The full error message for this case is:

  = help: the trait `std::cmp::PartialEq<std::vec::Vec<{integer}>>` is not implemented for `[{integer}]`
  = note: required because of the requirements on the impl of `std::cmp::PartialEq<&std::vec::Vec<{integer}>>` for `&[{integer}]`

Since both types are references, the compiler finds this impl from the standard library and tries to apply it:

    impl<A: ?Sized, B: ?Sized> PartialEq<&B> for &A
    where
        A: PartialEq<B>,

but it fails because the A: PartialEq<B> bound isn’t met, which is what the first part of the error message is telling you.

Vec<T> implements PartialEq<&[T]>, but &[T] does not implement PartialEq<Vec<T>>. This is because the slice type is in libcore while Vec is in libstd. Impls in libcore can't reference types in libstd.

4 Likes

Great answer! Thank you very much!

Things I learned from your post:

  1. The trait PartialEq can be impl'd asymmetrically. If I only impl PartialEq<Bar> for Foo, but not otherwise, then Bar == Foo is invalid; playground

  2. There is a blanket impl PartialEq<&B> for &A where A: PartialEq<B> which basically means to write &A == &B, A must impl PartialEq<B>;

  3. &v == s is not valid because Vec<T> does not impl PartialEq<[T]>. (Why?) There is a similar looking trait impl PartialEq<[B; N]> for Vec<A> but it's for arrays, not slices.

  4. I guess the simplest way to to write the comparison is v == s. Because Vec<T> implements PartialEq<&[T]>.

  5. "Impls in libcore can't reference types in libstd." I guess this is because the "nostd" situation in embedded development. Is this correct?

I'm not sure! Possibly just an oversight.
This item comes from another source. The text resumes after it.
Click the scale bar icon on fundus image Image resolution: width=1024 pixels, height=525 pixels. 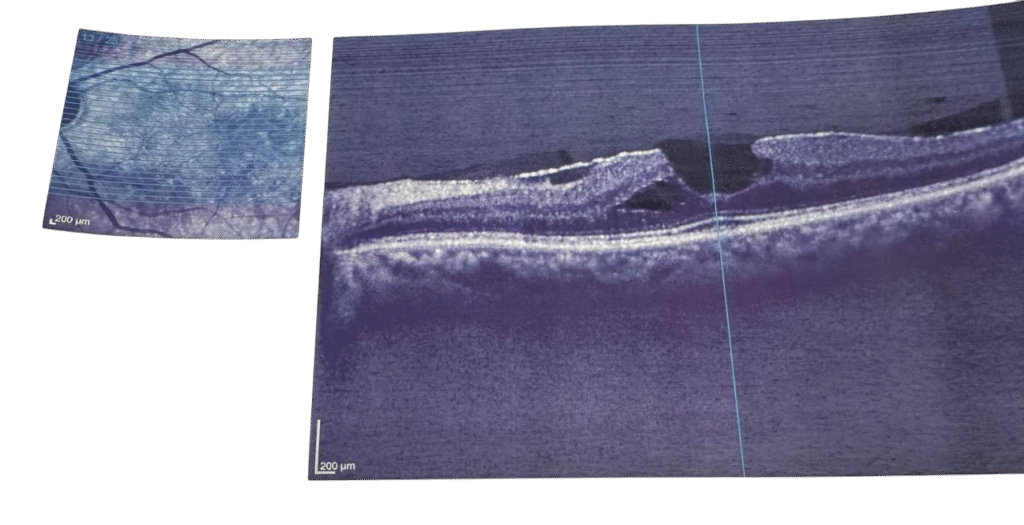[52, 219]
I found that there is an open RFC issue proposing more Vec/slice impls, and I posed the question there.

At some level, yes. More directly, it's because libraries in Rust can't have circular dependencies: std depends on core, so core must be compiled before std and can't depend on std.
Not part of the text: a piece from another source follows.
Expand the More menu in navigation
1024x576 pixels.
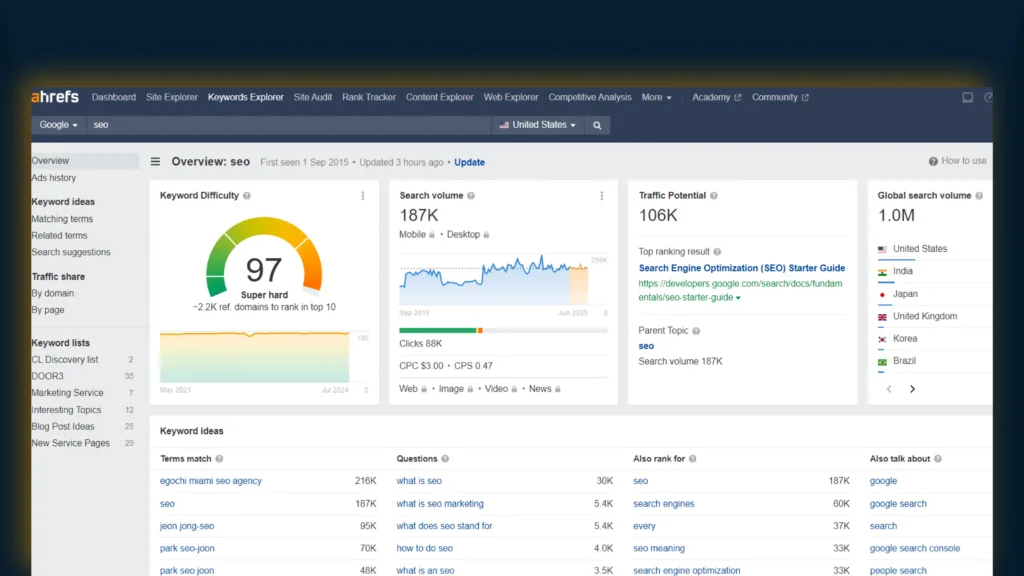tap(656, 97)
However, it looks like recent changes to the rules about impls have made it possible for these missing impls to exist in libstd rather than libcore. There is a proposal to add them, in that RFC issue (above).

2 Likes

I'm surprised you didn't try the simplest possible comparison:

    println!("{}", v == s);
    //println!("{}", s == v); // doesn't work for the same reason as &s == &v

Since &[T] and Vec<T> both dereference to [T], you might also use * to compare them:

    println!("{}", *v == *s);
    println!("{}", *s == *v); // also works because both *s and *v are [i32]

Comparison operators (==, !=, >=, <=, >, and <) implicitly reference their arguments, so *v == *s desugars to something like <[i32] as PartialEq>::partial_eq(&*v, &*s). Nothing is being moved here.